Task to carry out.
Once you find the line with "Given: Click the disc info toolbar icon" in the listing below, set down exactly every line from it through the line with "Task: Click the Connect", but no pictures.

Input material.
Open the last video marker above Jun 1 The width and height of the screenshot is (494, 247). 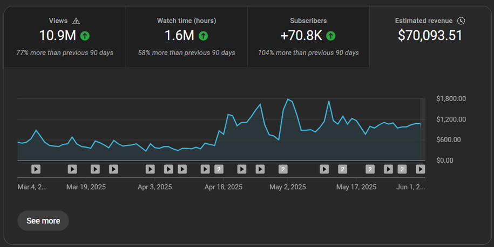click(420, 169)
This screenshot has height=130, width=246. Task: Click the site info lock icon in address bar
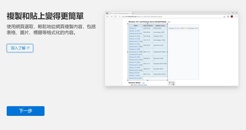[120, 17]
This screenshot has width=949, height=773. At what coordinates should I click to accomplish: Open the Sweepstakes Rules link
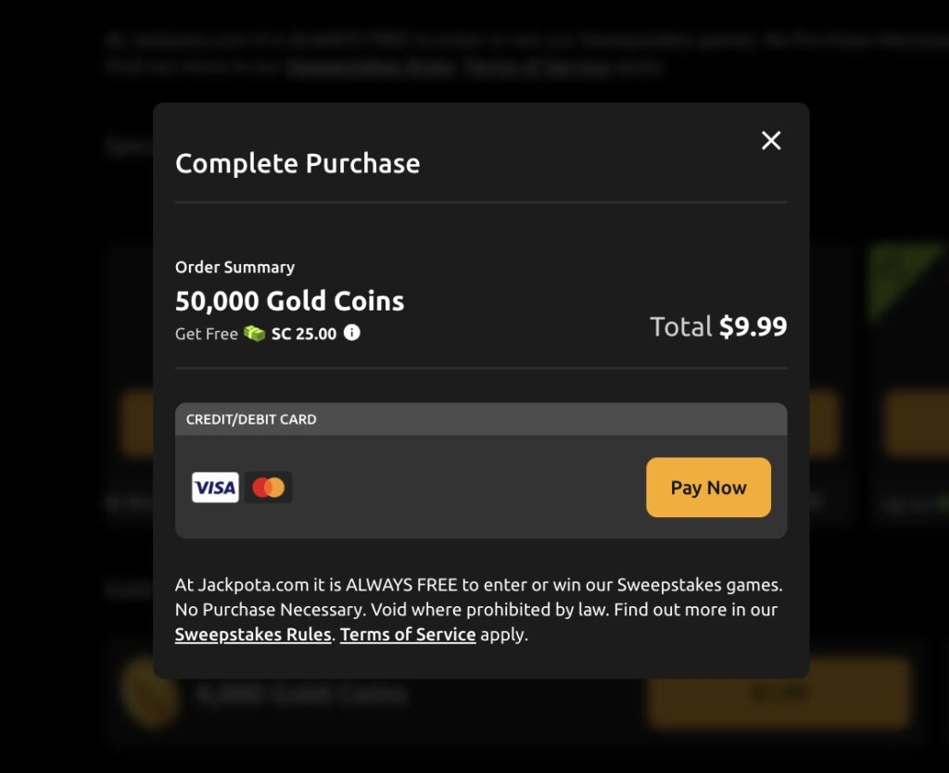253,635
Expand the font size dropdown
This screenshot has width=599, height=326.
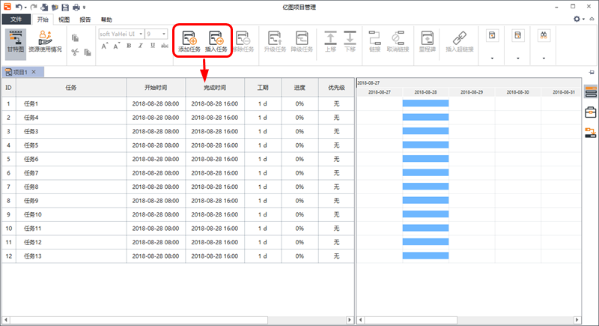tap(166, 34)
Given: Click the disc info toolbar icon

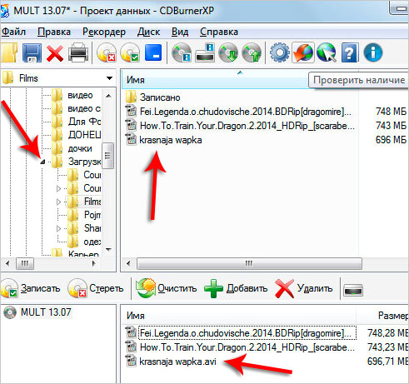Looking at the screenshot, I should tap(182, 52).
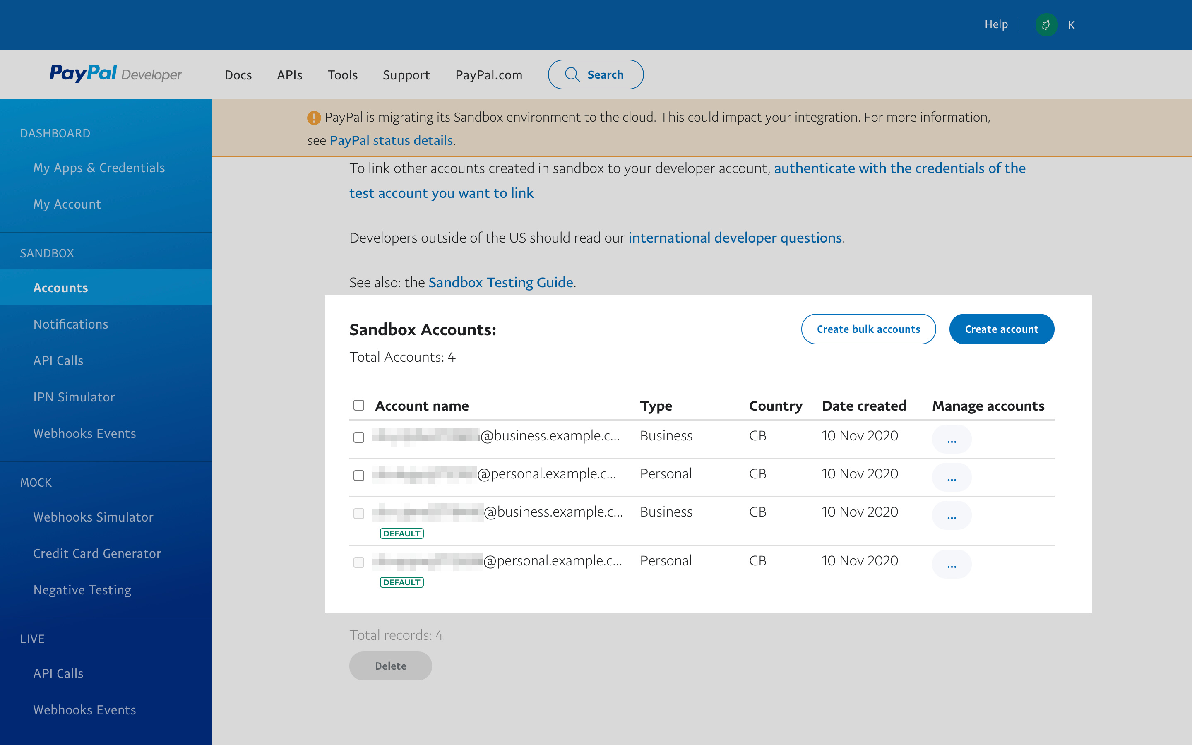Click the manage accounts ellipsis icon first row

pyautogui.click(x=951, y=440)
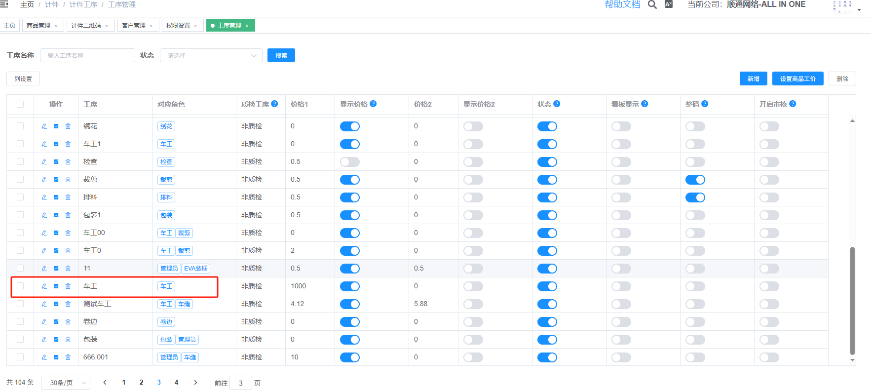The width and height of the screenshot is (871, 392).
Task: Toggle the sidebar collapse hamburger icon
Action: [x=4, y=4]
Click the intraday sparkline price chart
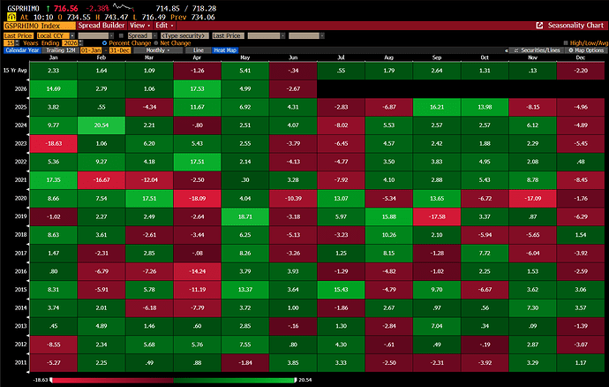Screen dimensions: 609x387 pos(123,7)
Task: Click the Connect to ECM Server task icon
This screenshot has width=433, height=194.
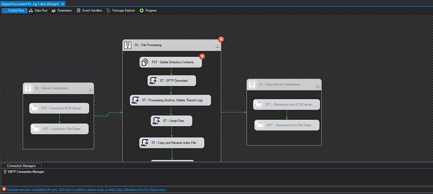Action: click(35, 108)
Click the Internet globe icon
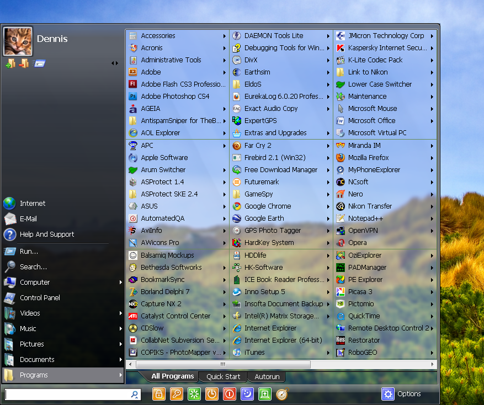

Task answer.
Given: Click the disc info toolbar icon

Looking at the screenshot, I should tap(182, 52).
Click the manage accounts ellipsis icon first row

pyautogui.click(x=951, y=440)
The width and height of the screenshot is (871, 392).
Task: Toggle the sidebar collapse hamburger icon
Action: [x=4, y=4]
Click the intraday sparkline price chart
Screen dimensions: 609x387 pos(123,7)
Task: Click the Connect to ECM Server task icon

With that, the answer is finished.